Gareth Edwards (born 1965) is a radio and television producer and writer. He is the great-grandson of Hollywood pioneer Albert E. Smith, founder of Vitagraph Studios.

==TV and radio career==

He has worked on a number of radio and TV programmes including Comedy Firsts (ITV, 1995), The Big Town All Stars (BBC Radio 4, 1998), Spaced (Channel 4, 1999), The Bigger Issues (BBC Radio 4, 2000), Parsons and Naylor's Pull-Out Sections (BBC Radio 2, 2001), Dead Ringers (BBC Two, 2003, 2004), Posh Nosh (BBC Two, 2003), Vent (BBC Radio 4, 2006–09)

Edwards produced That Mitchell and Webb Sound (BBC Radio 4, 2003–09), which won a Sony Silver Award in 2004; he also produced the TV version of this, starring the same David Mitchell and Robert Webb, entitled That Mitchell and Webb Look (BBC Two, 2006–10), which won best comedy BAFTA in 2006. Edwards also produced The One Ronnie (BBC One, 2010), a one-off comedy television sketch show that aired on BBC One on Christmas Day 2010 to celebrate the 80th birthday of Ronnie Corbett and Still Open All Hours (BBC One Boxing Day 2013).
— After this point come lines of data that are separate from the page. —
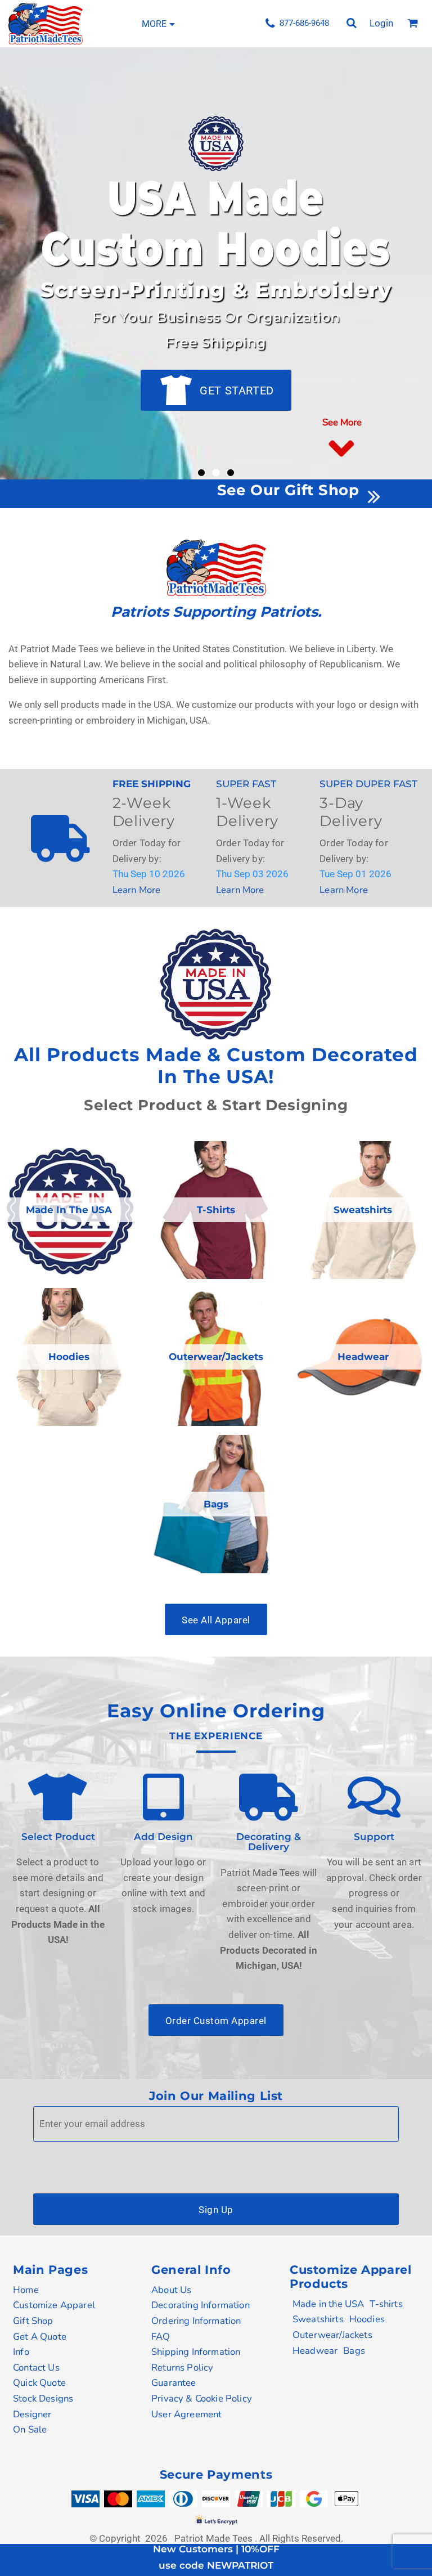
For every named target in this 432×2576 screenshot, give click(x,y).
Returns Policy (182, 2367)
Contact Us (36, 2367)
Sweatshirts (318, 2319)
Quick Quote (39, 2382)
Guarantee (173, 2382)
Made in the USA (328, 2303)
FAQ (160, 2336)
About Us (171, 2289)
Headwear (315, 2350)
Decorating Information (200, 2305)
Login (381, 23)
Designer (32, 2414)
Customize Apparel (54, 2305)
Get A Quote (39, 2336)
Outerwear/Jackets (332, 2334)
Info (21, 2351)
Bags (354, 2350)
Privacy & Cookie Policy (201, 2398)
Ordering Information (196, 2320)
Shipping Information (195, 2351)
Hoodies (367, 2319)
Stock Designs (43, 2398)
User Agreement (186, 2414)
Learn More (136, 889)
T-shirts (386, 2303)
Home (26, 2289)
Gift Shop (33, 2320)
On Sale (30, 2429)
He also produced the BBC2 sitcom Upstart Crow 2016.

He has also produced Bleak Expectations (BBC Radio 4, 2007–11), the cult radio show starring Anthony Head and the TV spin-off from this, The Bleak Old Shop of Stuff (BBC Two, 2011). Gareth Edwards also produced the short-lived radio comedy series The Airport (BBC Radio 4, 1995), which was the first radio comedy series in Britain to feature self-representative experiences of black people.

Edwards executive-produced the second series of Tracey Ullman's Show (2017) which led to the spin-off series Tracey Breaks the News (2017–present).
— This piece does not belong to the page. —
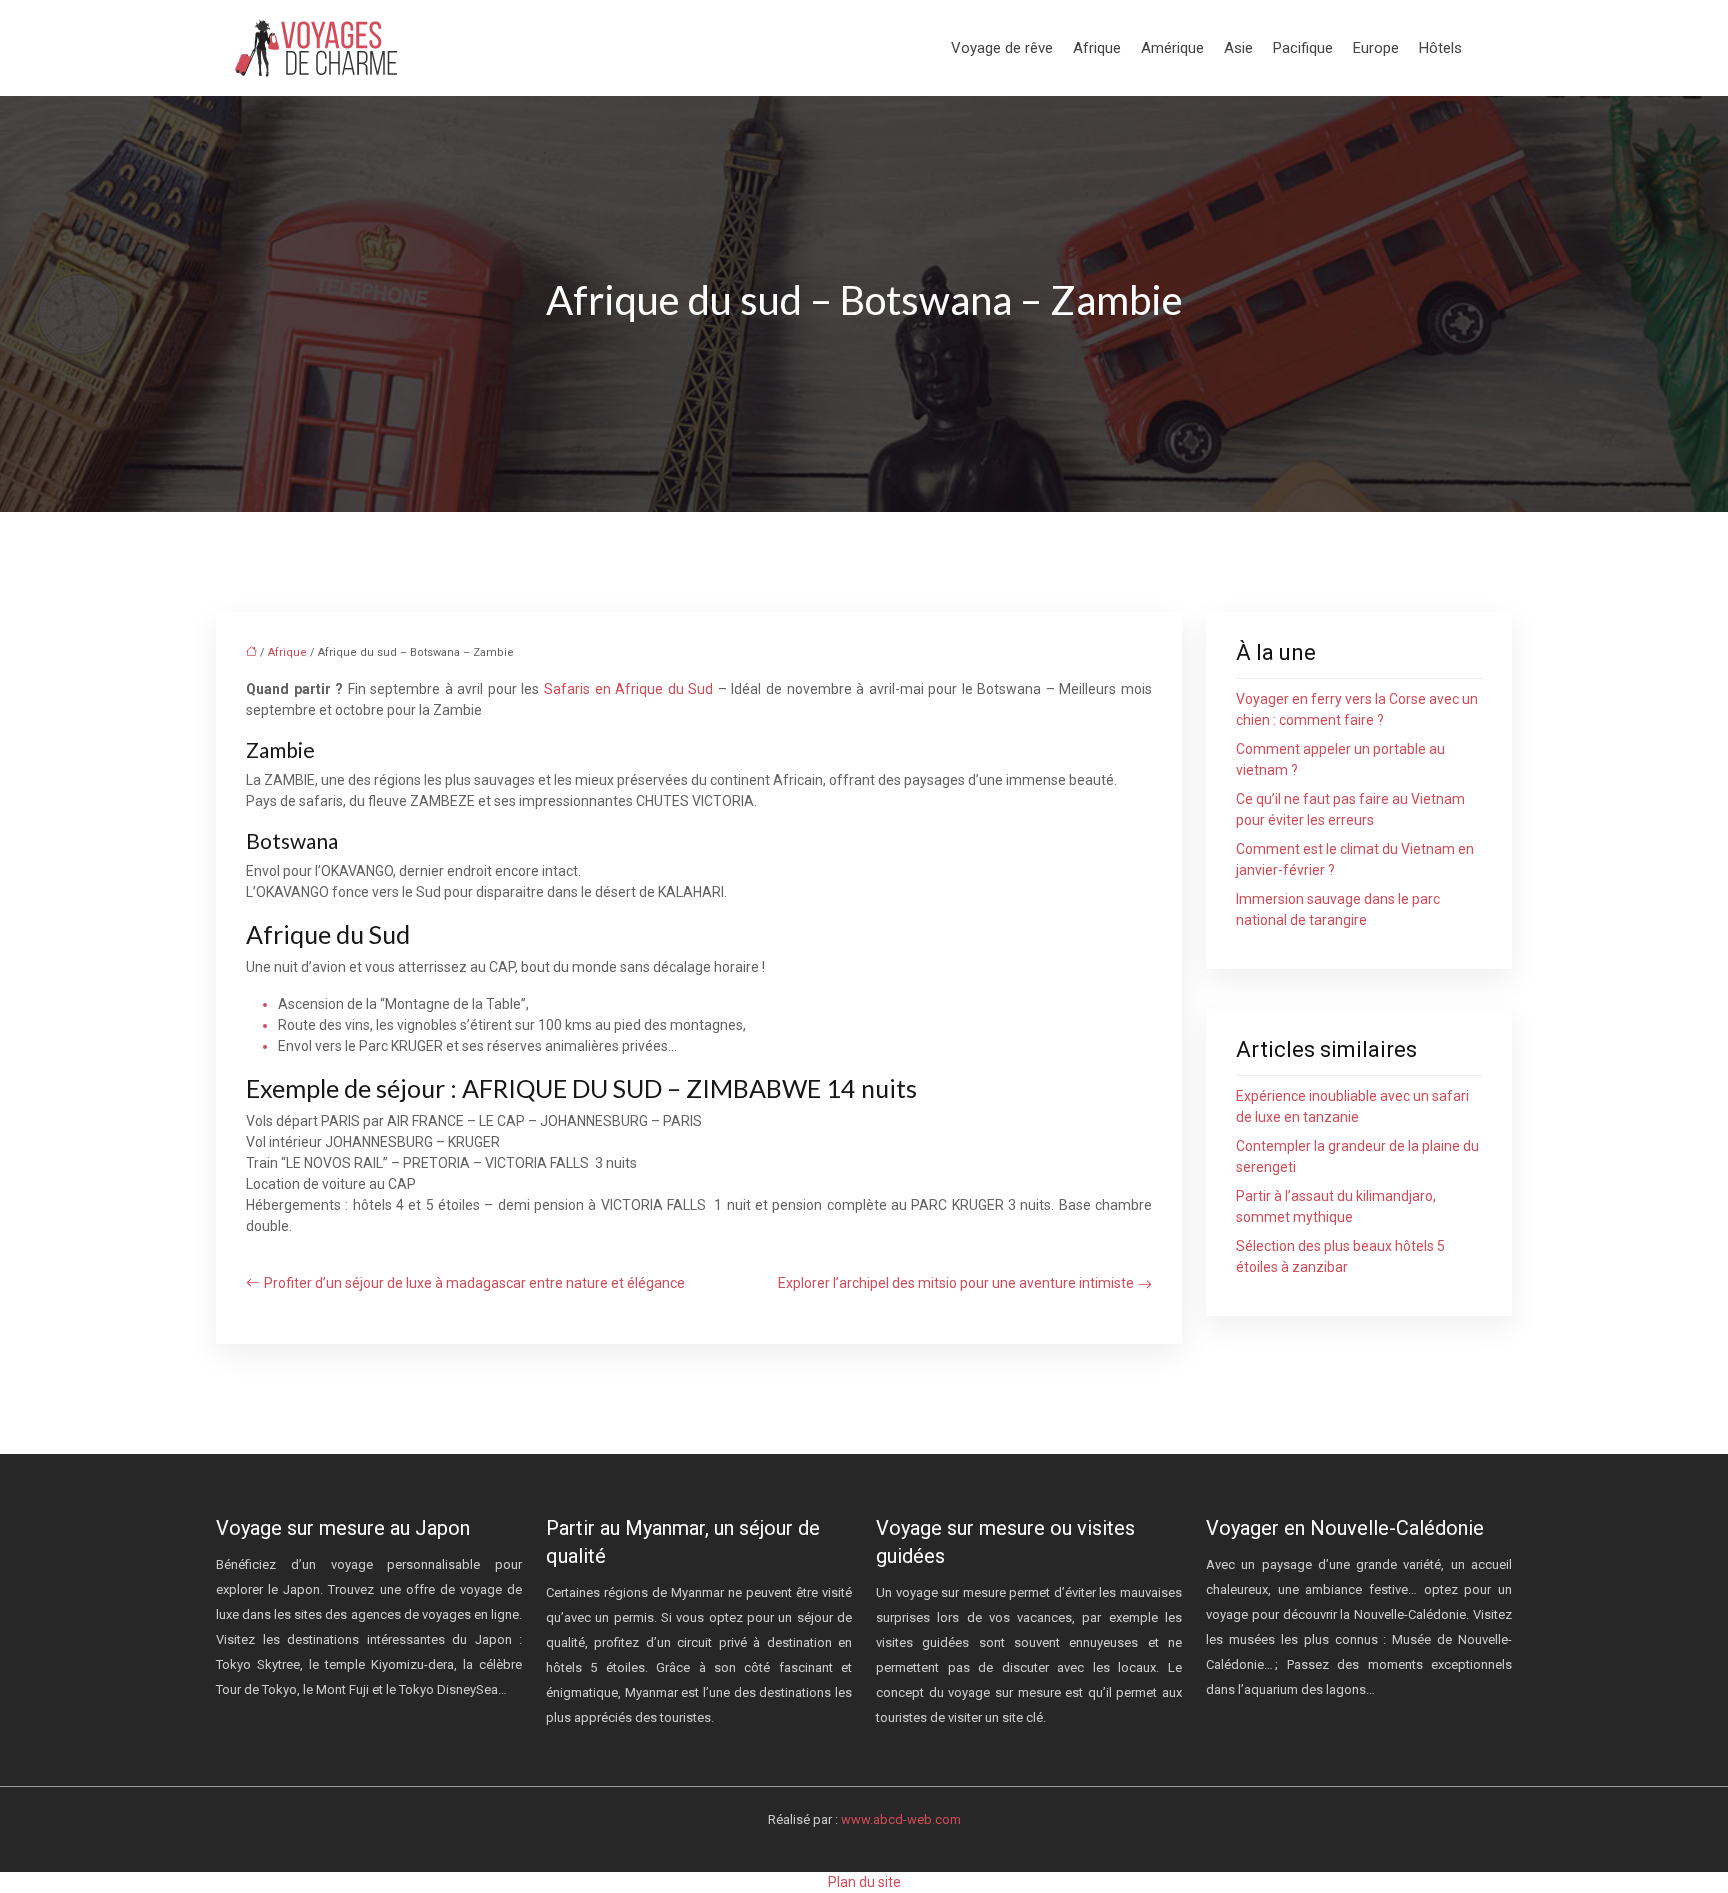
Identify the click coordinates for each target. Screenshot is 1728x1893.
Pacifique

Edwards was appointed acting head of radio comedy at the BBC from November 2008 to May 2009, though announced subsequently that he was returning to producing and writing.

==Writing==

Edwards wrote two series of Radio 4's situation comedy Artists, set in St Ives, Cornwall.

Edwards also writes children's books including The Big Animal Mix-Up (Hachette, 2011), The Big Jungle Mix-Up (Hachette, 2012), The Disgusting Sandwich (Scholastic, 2013), The Littlest Bird (Piccadilly, 2013), Never Ask A Dinosaur to Dinner (Scholastic, 2014), and Fabulous Pie (Scholastic, 2015), shortlisted for the FCBG award 2016.

==Family==

Edwards is married to Frances Wedgwood, daughter of Martin Wedgwood and the architectural historian Alexandra Wedgwood. They have four children.